The COX-2 selective drugs, COXIBs, became the most preferred anti-inflammatory drugs as they have good anti-inflammatory activity, and some exhibited reduced gastrointestinal toxicity.27,28 However, very soon it became clear that COXIBs are associated with cardiac side-effects on long-term use in arthritic patients.29,30 As a result, some of the COXIBs such as rofecoxib were withdrawn from the market while others like celecoxib are still on the market with a warning label for use in patients with cardiovascular problems.31 Though COX-2 was originally identified in inflammatory tissues, it is now evident that it is also expressed constitutively in tissues like kidney, brain, and testis.32,33

The side-effects associated with COXIBs were attributed to the simultaneous reduction of prostacyclin, also a product of COX-2, which is a natural inhibitor of platelet aggregation and also involved in renal hemodynamics, and the control of blood pressure.30 Also the inhibition of COX was shown to shunt the arachidonic acid metabolism towards the 5-LOX pathway, leading to increased levels of leukotrienes, which were also a contributing factor for the side-effects of COX inhibitors.34–36 With these developments the search has begun for anti-inflammatory drugs without gastric and cardiac side-effects. The new era of anti-inflammatory agents that have emerged include NO-NSAIDs, Biologicals, cytokine inhibitors, etc, which are out of the scope of the present review. This review will focus particularly on the targets of eicosanoid pathways, which are at different stages of development.37

COX-2/5-LOX Dual Inhibitors Spare Gastrointestinal and Cardiac Side-Effects?

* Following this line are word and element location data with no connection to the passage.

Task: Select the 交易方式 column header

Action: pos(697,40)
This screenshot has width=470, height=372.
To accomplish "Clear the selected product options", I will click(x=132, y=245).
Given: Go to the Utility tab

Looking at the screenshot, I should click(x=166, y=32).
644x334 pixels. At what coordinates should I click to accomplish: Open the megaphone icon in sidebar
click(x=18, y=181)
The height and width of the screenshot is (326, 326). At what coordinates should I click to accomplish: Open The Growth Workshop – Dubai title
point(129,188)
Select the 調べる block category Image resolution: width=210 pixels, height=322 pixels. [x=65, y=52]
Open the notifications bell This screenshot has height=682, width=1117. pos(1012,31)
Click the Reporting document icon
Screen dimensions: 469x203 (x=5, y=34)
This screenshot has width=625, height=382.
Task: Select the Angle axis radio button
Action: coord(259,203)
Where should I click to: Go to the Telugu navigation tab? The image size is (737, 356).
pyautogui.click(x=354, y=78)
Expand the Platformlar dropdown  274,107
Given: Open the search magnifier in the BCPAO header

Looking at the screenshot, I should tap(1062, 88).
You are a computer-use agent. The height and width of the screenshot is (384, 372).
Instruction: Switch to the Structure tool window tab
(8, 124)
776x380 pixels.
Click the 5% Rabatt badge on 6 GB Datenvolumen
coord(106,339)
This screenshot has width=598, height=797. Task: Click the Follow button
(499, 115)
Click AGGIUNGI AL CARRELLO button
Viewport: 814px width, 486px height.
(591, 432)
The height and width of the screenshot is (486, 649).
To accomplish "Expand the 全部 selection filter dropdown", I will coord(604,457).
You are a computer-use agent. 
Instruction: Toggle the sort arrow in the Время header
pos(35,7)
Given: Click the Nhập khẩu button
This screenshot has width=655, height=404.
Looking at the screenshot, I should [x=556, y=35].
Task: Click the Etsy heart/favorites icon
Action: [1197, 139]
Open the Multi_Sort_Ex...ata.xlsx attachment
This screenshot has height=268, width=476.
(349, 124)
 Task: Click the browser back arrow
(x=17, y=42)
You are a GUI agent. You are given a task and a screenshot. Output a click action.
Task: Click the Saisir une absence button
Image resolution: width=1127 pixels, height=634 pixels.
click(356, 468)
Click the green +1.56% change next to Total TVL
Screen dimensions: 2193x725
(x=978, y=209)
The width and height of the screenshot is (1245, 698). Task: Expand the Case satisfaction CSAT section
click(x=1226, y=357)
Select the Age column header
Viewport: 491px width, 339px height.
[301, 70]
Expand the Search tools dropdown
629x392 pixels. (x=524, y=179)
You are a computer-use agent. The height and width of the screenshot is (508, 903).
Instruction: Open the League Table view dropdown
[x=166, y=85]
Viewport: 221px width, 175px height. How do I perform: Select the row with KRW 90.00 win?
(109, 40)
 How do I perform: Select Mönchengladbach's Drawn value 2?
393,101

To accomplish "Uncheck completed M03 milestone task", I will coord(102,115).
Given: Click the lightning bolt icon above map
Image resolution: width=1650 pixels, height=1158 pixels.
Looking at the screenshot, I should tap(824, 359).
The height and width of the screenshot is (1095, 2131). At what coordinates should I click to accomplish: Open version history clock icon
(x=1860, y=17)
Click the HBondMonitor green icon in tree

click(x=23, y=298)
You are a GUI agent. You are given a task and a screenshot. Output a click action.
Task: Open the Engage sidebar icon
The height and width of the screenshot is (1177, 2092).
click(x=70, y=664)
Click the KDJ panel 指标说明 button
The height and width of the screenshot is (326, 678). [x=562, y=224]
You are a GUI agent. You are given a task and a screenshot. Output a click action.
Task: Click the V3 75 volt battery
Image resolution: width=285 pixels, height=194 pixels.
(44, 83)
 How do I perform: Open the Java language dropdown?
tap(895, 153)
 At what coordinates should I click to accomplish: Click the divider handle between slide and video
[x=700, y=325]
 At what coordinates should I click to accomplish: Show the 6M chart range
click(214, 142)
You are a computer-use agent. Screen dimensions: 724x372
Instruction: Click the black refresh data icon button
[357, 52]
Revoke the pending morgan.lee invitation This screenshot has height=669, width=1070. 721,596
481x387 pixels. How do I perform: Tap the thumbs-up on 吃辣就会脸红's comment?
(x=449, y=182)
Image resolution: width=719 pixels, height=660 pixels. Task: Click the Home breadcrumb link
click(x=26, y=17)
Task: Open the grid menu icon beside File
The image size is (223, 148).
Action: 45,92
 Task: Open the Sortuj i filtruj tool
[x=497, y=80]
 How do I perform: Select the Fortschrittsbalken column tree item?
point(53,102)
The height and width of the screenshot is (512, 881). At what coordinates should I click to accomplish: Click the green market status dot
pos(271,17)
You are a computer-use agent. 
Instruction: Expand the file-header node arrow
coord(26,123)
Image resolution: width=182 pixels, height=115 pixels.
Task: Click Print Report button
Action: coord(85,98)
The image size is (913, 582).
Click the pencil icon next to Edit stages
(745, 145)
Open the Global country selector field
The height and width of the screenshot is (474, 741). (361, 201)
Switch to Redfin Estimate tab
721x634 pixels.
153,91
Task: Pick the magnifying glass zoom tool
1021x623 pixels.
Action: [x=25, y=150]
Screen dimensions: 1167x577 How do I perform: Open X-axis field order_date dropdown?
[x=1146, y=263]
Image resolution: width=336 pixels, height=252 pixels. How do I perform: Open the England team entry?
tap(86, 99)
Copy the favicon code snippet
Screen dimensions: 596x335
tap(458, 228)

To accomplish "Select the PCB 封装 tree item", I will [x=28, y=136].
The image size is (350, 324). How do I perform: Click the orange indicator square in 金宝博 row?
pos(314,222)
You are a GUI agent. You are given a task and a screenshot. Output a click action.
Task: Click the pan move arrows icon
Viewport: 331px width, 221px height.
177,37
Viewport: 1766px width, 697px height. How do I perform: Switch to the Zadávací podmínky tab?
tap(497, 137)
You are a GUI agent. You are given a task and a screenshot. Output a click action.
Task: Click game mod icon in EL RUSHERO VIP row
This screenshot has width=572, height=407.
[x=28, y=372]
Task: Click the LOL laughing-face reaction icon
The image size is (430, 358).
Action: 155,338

In addition to the key role of biologically active prostaglandins formed through the cyclooxygenase pathway in inflammation, there is a growing body of information on the involvement of other arachidonic acid metabolites such as leukotrienes formed via the 5-lipoxygenase pathway.38 Though several molecules have been developed with the objective of COX/LOX dual inhibitors, none of them reached the market in view of their unfavorable toxicity.34,39

In this direction the German pharmaceutical company, Merckle GmbH, together with Euro Alliance partners Alfa Wassermann and Lacer, developed licofelone (ML3000), which is a COX/LOX dual inhibitor, the first member of this new class of analgesic and anti-inflammatory drugs.40 It was shown to decrease the production of proinflammatory PGs and LTs with the potential to combine good analgesic and anti-inflammatory effects with excellent gastrointestinal tolerability.41 It is currently under evaluation for the treatment for osteoarthritis (OA), the most common form of arthritis. Although Phase III trials have been successfully completed in OA patients no dates for regulatory submission have been given ( Later studies indicate that licofelone suppresses PGE2 formation by inhibiting mPGES-1, in addition to inhibition of COX-1 and COX-2.43 Our studies in this direction have resulted in the isolation of a natural product, chebulagic acid isolated from Terminalia chebula and 6-hydroxy salvinolone isolated from the roots of Premna integrifolia with COX-2/5-LOX dual inhibition and with potent anti-inflammatory and anticancer effects.44–46 However, further well-designed pre-clinical and clinical trials are required for evaluation of their efficacy and safety and further development.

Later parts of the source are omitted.